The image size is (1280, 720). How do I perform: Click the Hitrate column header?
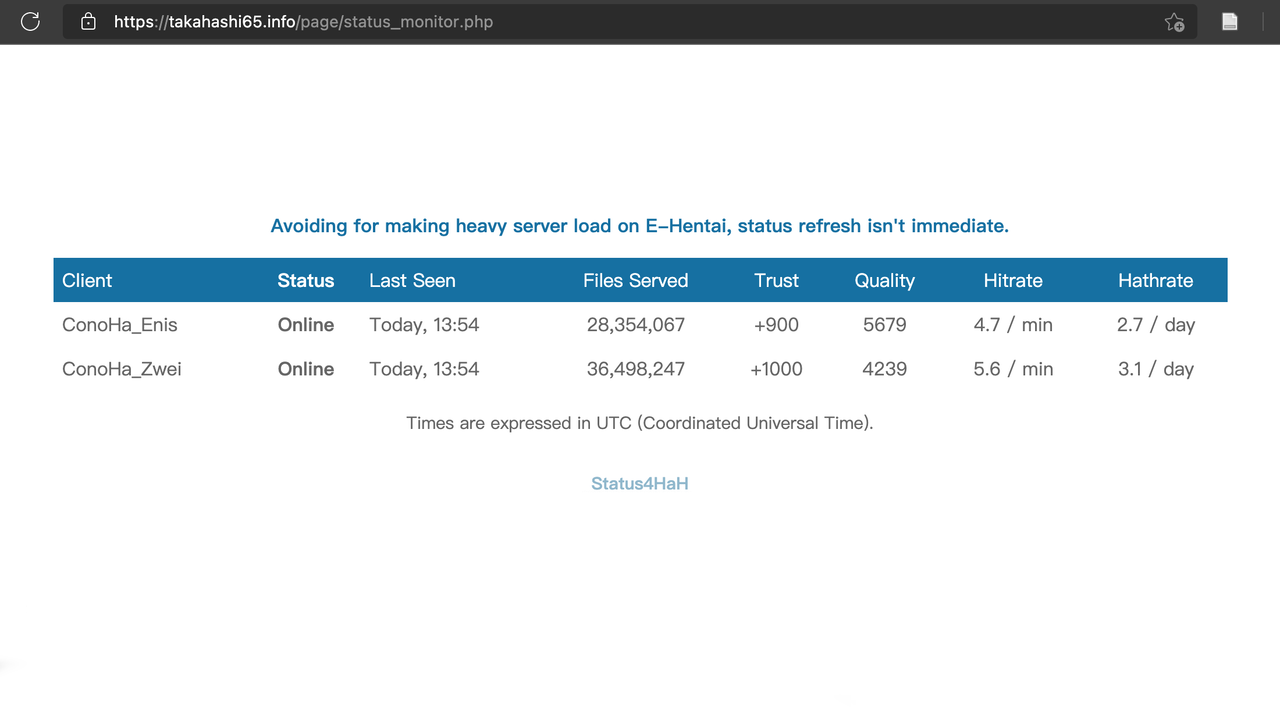click(1012, 281)
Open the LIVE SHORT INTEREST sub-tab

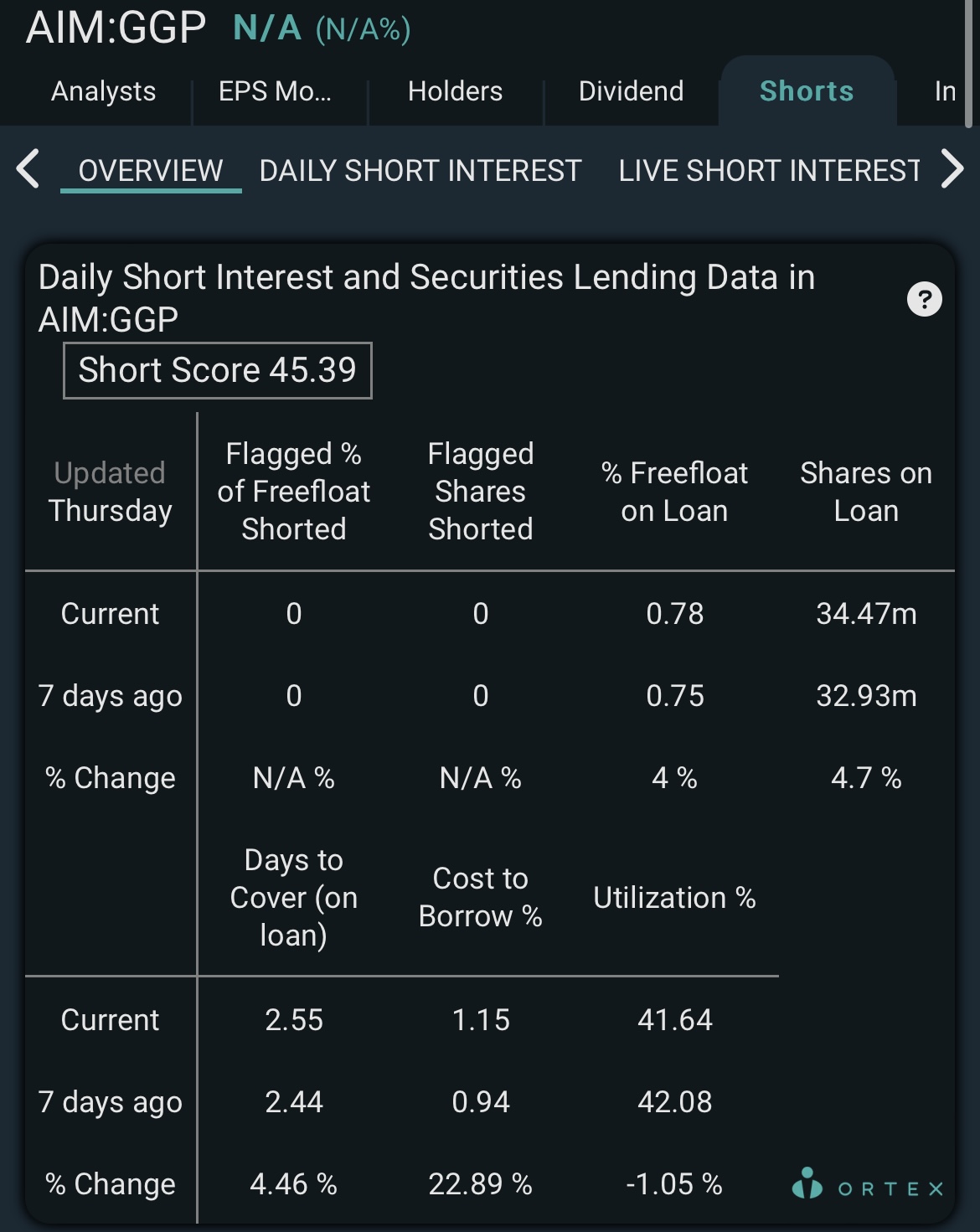pos(770,170)
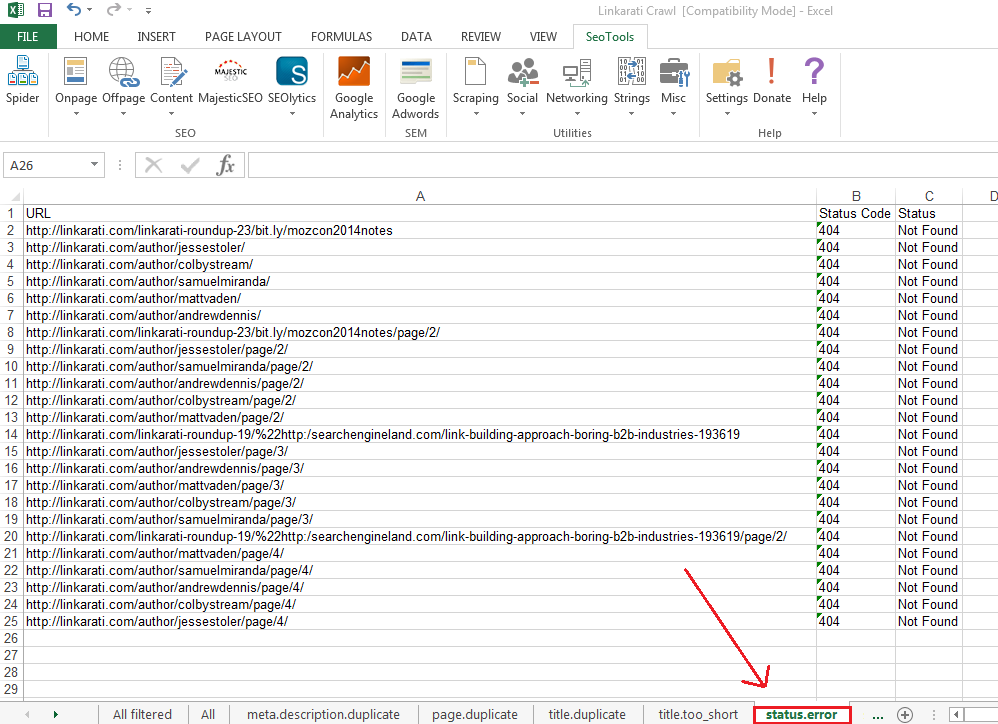Expand the Settings dropdown arrow
The height and width of the screenshot is (724, 998).
726,113
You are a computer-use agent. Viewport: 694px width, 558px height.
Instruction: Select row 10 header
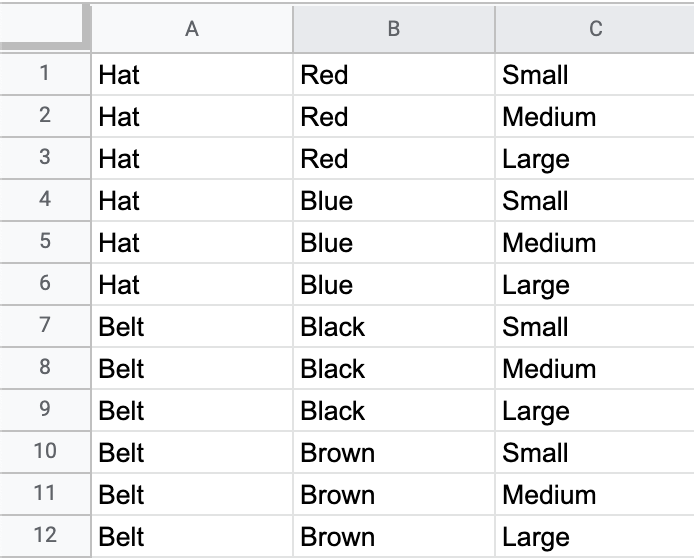click(x=45, y=452)
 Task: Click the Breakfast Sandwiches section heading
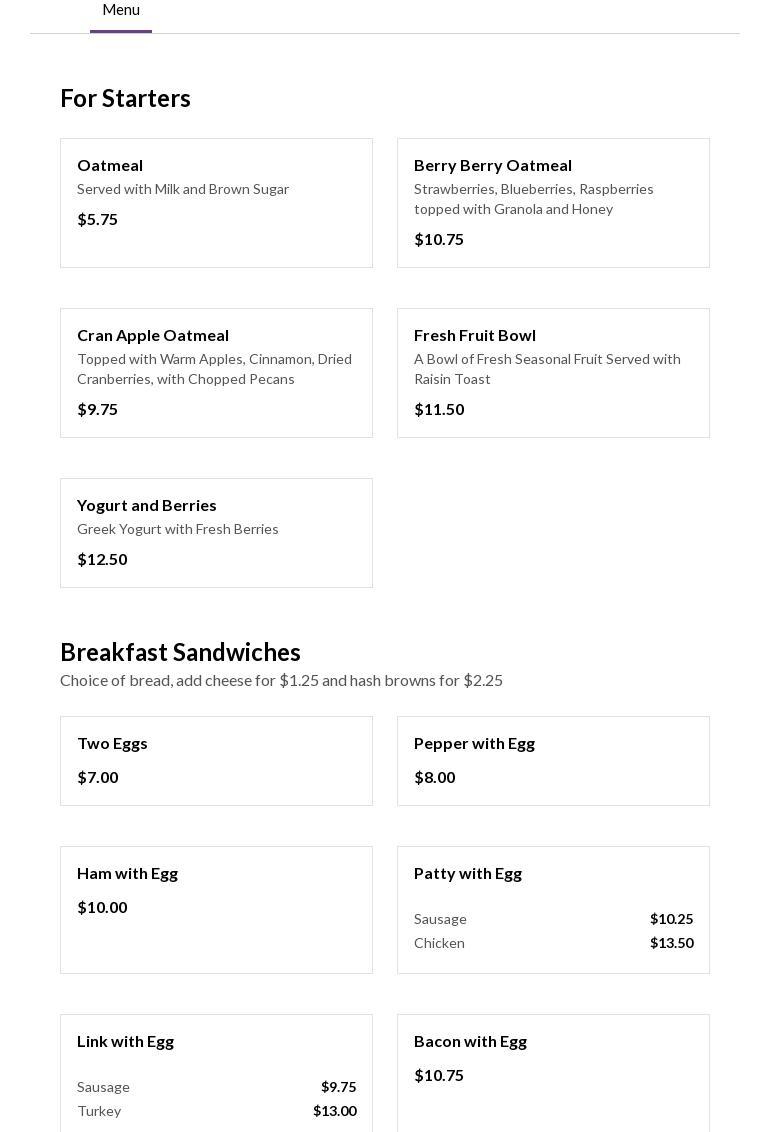(x=181, y=652)
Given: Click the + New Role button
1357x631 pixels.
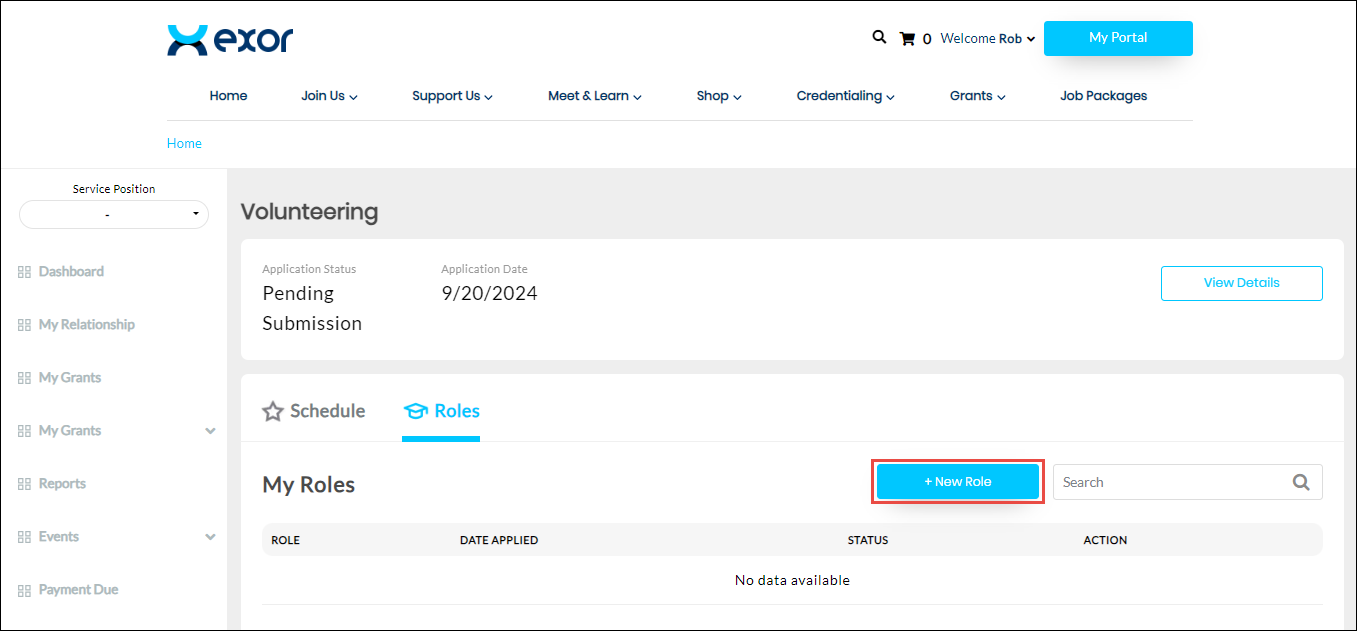Looking at the screenshot, I should [x=958, y=482].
★ ★ ★ ★ ★ ★ ★
§ Work to be completed: Set down the records in full and exactly. Do not carry over any image.

§ Result below:
The image size is (1280, 720). How do I perform: Click the Hitrate column header?
click(1012, 281)
Open the LIVE SHORT INTEREST sub-tab

pos(770,170)
Expand the Settings dropdown arrow
The height and width of the screenshot is (724, 998).
726,113
You are a computer-use agent. Viewport: 694px width, 558px height.
Instruction: Select row 10 header
click(x=45, y=452)
 Task: Click the Breakfast Sandwiches section heading
(x=181, y=652)
Given: Click the + New Role button
1357x631 pixels.
Looking at the screenshot, I should [x=958, y=482].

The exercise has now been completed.